Para desgracia nuestra, el Malecón fue poblado de casas de épocas en que los contratistas catalanes hacían estragos en nuestras avenidas y repartos, con sus columnas compradas al por mayor y balaustradas a tanto el metro. Pero también debe reconocerse que se ha hecho muy poco por embellecer ese “corso” que disfruta del adorno de puestas de sol únicas en el mundo. La explanada de La Punta –remate del Prado- se ha transformado, después de su ensanche, en un pedregal, donde hasta los perros temen aventurarse por miedo a lastimarse las patas. ¡Y no hablemos del extraño sedimento de glorieta, resto de algo informe, que nos hace pensar en ciertas fotos recientes de bombardeos de Londres!… sic transit…
Hay avenidas en el Vedado que, desde hace mucho tiempo, se asemejan a parques reservados americanos, ya que parecen terreno tabú para la mano del hombre de Obras Públicas… ¿O será que con ello pretende impedirse la desaparición de ricas especies de guisasos?…
Transcurre el tiempo y nos habituamos a tropezarnos con los mismos terrenos cercados por las mismas vallas; con las mismas casas a medio construir, con las mismas aceras hundidas en torno a una placa de alcantarilla mohosa… Y creemos recordar que en un yermo situado al costado del Parque Maceo se alzaba, antaño, una iglesia que, por lo menos, tenía un cierto valor histórico… Pero ese edificio cayó bajo la piqueta demoledora y desde entonces, solo florecieron tiovivos y tiros al blanco…
Y no hablemos del hermano bache que nos espera en todas partes, dando muestras de un prodigioso don de ubicuidad… Todos aquellos que tienen a veces la desgracia de guiar un automóvil por las calles de La Habana, se habitúan a esquivar amorosamente ciertos baches, como si quisieran preservarlos de toda lastimadura… Según los recorridos impuestos por obligaciones o lugares de residencia, esos baches cobran categoría de viejos parientes, análogos a aquellos que no nos agrada ver a menudo, pero que tratamos con cariño cuando el azar los coloca en nuestro camino… Y poco a poco, surge en el automovilista un arbitrario sentido de la propiedad, que se traduce en conversaciones de esta índole.
– Hay un bache redondo, en mi calle, que es una maravilla.

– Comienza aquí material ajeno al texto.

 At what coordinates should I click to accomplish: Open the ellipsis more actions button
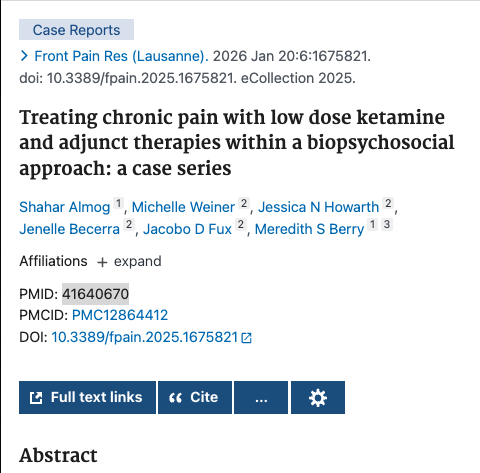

– Pues yo tengo uno, alargado, de esos que deben cogerse diagonalmente, que resulta incomparable… Mire que lo conozco bien… y sin embargo, la otra noche, por olvidarlo y “entrarle” de frente, me ha llevado una hoja de muelle…
– ¿Usted conoce el profundo bache circular que se encuentra, subiendo, entre el Vedado Tennis y “Las Culebrinas”?
– ¡Cómo no!… es de los que levantan en peso…
– ¿Y el que está a la entrada de la Primera Avenida?…
– ¡Una bañadera cuando llueve! Gracias a ese bache he aprendido a utilizar la segunda…
Y esta conversación apasionada suele prolongarse durante horas.
¿Pero qué queréis?… La Habana es ciudad atendida por coleccionistas. Y, como os decía hace un instante, una obra terminada destruye el placer de aquellos que reúnen, a capricho, edificios, calles y avenidas… Por lo tanto, mucho me temo que La Habana permanezca ciudad inconclusa por mucho tiempo.
En vista de ello, sería oportuno fundar una “Sociedad protectora de baches y yermos” para tener, al menos la soberbia de poder decir a los turistas que estos se encuentran donde se encuentran por nuestra santa y enérgica voluntad.